# Qctp Aloris For 10l



## dlane (Apr 30, 2015)

hi all , I came across this aloris cxa that is too big for my SB heavy 10 ,
hoping to trade it for one that fits my 10l but forgot the model #for the heavy ten
	

		
			
		

		
	



They had some exterior rust on them but they work fine , just not as pretty as new. I'm going to post them in tools classified section
What do I need for the heavy ten
Thanks


----------



## dlane (Apr 30, 2015)

Also what would be a fair asking price to sell outright?.
Thanks
Derrick


----------



## Earl (May 1, 2015)

You want an AXA size for the heavy 10.   I have an aloris (wedge type) on mine and would not give it up for anything.  I have many aloris tool holders and several 10 dollar tool holders from CDCO.  There is no discernable difference between the two brands.   Some folks complain about the set screws on the Chinese tool holders but I have not had any problems with the ones I have. 
 I have a couple of BXA tool posts (12 x 36 lathe)  including a no-name piston type BXA,  a Bostar (CDCO) BXA wedge type and a Phase II (Enco) BXA wedge type on my Grizzly 12 x 36.  None of them compare to the Aloris posts.  Only one of my BXA tool holders fit on the Phase II unit.  I need to open up the other BXA tool holders a bit so I can use them with the Phase II post.  

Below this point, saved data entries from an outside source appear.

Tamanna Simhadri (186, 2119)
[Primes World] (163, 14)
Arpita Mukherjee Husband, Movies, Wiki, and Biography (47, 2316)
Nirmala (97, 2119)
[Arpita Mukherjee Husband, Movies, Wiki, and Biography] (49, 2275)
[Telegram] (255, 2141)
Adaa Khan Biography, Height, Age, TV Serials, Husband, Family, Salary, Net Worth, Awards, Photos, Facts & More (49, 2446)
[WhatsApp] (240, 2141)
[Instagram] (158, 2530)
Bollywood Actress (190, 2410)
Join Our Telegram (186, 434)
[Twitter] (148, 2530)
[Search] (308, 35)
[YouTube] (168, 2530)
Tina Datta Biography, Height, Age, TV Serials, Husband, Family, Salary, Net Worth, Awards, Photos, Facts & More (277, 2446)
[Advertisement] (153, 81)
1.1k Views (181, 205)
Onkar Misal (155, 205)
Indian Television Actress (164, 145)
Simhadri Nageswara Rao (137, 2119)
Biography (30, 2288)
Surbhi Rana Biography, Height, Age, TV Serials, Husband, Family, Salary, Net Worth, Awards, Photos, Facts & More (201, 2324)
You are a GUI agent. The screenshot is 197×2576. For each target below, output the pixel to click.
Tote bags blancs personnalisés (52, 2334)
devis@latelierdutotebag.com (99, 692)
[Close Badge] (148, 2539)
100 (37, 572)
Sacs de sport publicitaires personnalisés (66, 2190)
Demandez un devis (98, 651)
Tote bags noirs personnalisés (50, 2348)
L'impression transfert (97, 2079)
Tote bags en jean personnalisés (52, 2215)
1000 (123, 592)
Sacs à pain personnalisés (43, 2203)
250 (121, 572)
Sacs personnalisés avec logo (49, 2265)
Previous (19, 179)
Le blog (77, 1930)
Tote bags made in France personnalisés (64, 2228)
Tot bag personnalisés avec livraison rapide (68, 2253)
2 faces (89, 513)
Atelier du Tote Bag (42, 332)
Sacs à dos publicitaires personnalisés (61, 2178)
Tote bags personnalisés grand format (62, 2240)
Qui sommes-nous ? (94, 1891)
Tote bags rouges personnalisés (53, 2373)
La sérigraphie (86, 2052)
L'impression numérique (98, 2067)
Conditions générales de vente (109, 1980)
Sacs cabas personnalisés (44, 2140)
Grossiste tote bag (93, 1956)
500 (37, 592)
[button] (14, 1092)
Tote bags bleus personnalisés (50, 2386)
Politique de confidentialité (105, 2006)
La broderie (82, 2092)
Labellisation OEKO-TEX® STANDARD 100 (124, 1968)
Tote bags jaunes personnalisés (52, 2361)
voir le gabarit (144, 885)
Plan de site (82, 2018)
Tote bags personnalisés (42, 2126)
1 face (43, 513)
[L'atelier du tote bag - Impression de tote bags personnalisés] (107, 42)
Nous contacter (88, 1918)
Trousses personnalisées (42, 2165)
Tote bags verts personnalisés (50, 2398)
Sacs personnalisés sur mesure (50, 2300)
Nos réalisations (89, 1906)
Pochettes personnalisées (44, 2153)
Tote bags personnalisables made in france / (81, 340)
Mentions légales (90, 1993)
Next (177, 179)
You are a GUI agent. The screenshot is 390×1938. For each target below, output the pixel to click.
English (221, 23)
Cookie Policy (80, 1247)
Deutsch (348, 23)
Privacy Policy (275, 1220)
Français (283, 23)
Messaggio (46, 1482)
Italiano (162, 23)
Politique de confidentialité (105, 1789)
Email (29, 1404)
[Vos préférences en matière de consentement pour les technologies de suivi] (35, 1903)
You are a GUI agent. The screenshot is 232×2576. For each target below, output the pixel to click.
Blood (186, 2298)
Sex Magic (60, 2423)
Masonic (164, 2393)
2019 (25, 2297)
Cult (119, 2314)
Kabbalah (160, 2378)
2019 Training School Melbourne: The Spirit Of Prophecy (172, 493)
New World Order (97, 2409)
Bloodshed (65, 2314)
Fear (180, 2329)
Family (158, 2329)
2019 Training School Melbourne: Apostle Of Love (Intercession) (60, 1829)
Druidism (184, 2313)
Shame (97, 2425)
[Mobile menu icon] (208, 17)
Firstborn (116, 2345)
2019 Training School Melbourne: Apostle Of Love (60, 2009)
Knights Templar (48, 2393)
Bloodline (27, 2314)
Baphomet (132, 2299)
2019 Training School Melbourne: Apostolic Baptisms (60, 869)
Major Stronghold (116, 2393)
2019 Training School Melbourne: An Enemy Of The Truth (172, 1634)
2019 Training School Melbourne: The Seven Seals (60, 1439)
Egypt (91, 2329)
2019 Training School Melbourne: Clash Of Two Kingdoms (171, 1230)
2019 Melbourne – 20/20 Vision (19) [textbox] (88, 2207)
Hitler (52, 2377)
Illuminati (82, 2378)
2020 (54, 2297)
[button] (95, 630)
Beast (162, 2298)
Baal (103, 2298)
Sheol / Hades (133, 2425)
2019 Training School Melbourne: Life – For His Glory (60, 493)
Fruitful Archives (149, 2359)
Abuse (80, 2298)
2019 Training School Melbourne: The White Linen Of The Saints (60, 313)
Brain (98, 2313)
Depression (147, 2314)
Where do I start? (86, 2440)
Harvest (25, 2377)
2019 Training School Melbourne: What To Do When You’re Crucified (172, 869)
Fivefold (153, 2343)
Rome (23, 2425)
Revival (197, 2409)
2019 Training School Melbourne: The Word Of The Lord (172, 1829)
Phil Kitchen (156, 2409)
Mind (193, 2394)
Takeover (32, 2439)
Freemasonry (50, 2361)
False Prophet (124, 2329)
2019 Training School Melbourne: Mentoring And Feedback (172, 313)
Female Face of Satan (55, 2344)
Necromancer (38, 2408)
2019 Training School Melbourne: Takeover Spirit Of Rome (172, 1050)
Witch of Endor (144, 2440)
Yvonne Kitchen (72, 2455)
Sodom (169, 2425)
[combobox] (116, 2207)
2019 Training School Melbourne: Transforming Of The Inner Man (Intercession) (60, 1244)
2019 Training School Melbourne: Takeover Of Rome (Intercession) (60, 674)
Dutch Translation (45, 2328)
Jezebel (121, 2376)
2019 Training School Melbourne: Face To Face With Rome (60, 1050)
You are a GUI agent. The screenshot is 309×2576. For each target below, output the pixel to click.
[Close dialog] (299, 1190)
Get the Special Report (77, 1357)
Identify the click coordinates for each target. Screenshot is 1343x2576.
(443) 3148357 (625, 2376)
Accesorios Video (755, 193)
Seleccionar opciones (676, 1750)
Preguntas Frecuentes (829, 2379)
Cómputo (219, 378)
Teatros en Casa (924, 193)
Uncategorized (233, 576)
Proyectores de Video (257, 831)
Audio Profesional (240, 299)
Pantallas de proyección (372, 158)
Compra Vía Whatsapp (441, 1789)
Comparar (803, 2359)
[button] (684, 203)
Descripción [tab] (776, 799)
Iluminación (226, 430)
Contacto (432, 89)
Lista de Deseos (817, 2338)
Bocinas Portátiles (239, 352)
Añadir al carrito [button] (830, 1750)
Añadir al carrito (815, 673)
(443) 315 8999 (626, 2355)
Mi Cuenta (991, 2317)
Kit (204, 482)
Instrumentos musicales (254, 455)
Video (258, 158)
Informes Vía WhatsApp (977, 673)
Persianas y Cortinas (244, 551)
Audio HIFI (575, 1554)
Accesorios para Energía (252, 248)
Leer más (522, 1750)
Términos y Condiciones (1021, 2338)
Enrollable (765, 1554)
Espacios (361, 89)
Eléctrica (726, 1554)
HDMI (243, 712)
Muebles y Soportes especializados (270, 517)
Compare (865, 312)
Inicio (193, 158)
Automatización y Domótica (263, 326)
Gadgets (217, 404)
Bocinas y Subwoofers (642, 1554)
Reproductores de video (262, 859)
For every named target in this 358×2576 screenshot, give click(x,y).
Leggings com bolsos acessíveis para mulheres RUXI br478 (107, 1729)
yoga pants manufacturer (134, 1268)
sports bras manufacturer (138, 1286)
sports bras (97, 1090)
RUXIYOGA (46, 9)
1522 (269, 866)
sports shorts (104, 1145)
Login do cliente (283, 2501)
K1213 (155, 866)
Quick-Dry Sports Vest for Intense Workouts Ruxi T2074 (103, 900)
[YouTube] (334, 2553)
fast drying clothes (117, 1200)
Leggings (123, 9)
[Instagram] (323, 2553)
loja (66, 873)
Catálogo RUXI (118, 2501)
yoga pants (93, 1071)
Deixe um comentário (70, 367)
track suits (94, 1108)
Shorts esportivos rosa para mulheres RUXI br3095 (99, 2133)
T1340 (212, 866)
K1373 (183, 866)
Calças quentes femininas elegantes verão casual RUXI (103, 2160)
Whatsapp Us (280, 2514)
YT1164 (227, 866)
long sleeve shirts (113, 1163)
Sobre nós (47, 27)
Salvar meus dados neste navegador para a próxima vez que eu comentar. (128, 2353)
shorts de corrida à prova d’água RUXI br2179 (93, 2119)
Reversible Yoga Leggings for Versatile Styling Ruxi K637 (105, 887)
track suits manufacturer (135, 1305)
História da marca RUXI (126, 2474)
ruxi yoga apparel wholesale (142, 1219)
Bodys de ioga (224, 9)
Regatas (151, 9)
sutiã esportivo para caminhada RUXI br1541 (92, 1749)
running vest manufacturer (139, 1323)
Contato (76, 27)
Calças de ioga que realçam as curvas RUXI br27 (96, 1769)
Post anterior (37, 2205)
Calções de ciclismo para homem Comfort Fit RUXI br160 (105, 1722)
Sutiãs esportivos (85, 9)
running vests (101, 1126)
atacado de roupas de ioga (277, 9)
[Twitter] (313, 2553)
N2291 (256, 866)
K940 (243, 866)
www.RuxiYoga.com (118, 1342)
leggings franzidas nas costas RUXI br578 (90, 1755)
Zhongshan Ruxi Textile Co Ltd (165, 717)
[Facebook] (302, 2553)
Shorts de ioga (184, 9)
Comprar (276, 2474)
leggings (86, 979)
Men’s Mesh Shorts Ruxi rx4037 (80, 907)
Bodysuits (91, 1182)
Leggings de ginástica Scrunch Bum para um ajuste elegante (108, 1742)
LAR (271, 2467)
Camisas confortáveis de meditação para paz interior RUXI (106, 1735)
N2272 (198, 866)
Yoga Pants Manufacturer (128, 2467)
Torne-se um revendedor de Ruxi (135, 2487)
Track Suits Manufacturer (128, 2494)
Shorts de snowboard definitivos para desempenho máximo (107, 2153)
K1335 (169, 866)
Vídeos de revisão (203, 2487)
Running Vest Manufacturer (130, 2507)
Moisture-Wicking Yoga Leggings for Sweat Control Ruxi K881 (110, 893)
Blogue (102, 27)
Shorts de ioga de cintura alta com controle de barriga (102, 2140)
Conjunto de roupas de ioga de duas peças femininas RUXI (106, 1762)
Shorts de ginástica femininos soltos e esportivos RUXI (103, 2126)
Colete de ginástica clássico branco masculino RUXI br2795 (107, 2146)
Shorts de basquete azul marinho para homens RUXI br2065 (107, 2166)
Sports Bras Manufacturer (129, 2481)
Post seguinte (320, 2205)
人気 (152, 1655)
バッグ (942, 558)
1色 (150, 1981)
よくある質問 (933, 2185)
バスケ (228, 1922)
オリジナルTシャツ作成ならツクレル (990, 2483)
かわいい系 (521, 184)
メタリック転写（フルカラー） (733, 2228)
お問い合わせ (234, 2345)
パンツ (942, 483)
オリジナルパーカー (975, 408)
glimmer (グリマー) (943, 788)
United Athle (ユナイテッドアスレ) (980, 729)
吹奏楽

As for the price of the CXA tool set?   You might want to check Ebay but used Aloris AXA and BXA stuff seems to sell for about 75-85  percent of retail on ebay!   I don't know about the CXA size stuff.  That size does not seem to be as popular with the hobby folks as the smaller ones.


----------



## spongerich (May 1, 2015)

I'd second the recommendation to go with the AXA size.  I've got the Phase II AXA on my 10K and it's just about right. 
You could probably do OK with a BXA too, but the holders for the AXA seem quite a bit cheaper and they're generally plenty large enough.

If you often use larger cutters, you can always buy an extra holder or two and mill the slot a little wider.


----------



## Splat (May 2, 2015)

Another happy Phase II AXA user here. Works for me.


----------



## dlane (May 26, 2015)

Update , I traded the cxa for a axa with four holders, the axa is in good shape , the cxa had some rust spots on it but worked good. I'm sure the cxa is worth more than the axa but the cxa was given to me as it was a mess and rusty.
Evaporust works wonders but doesn't last long enough.
Thanks
Derrick


----------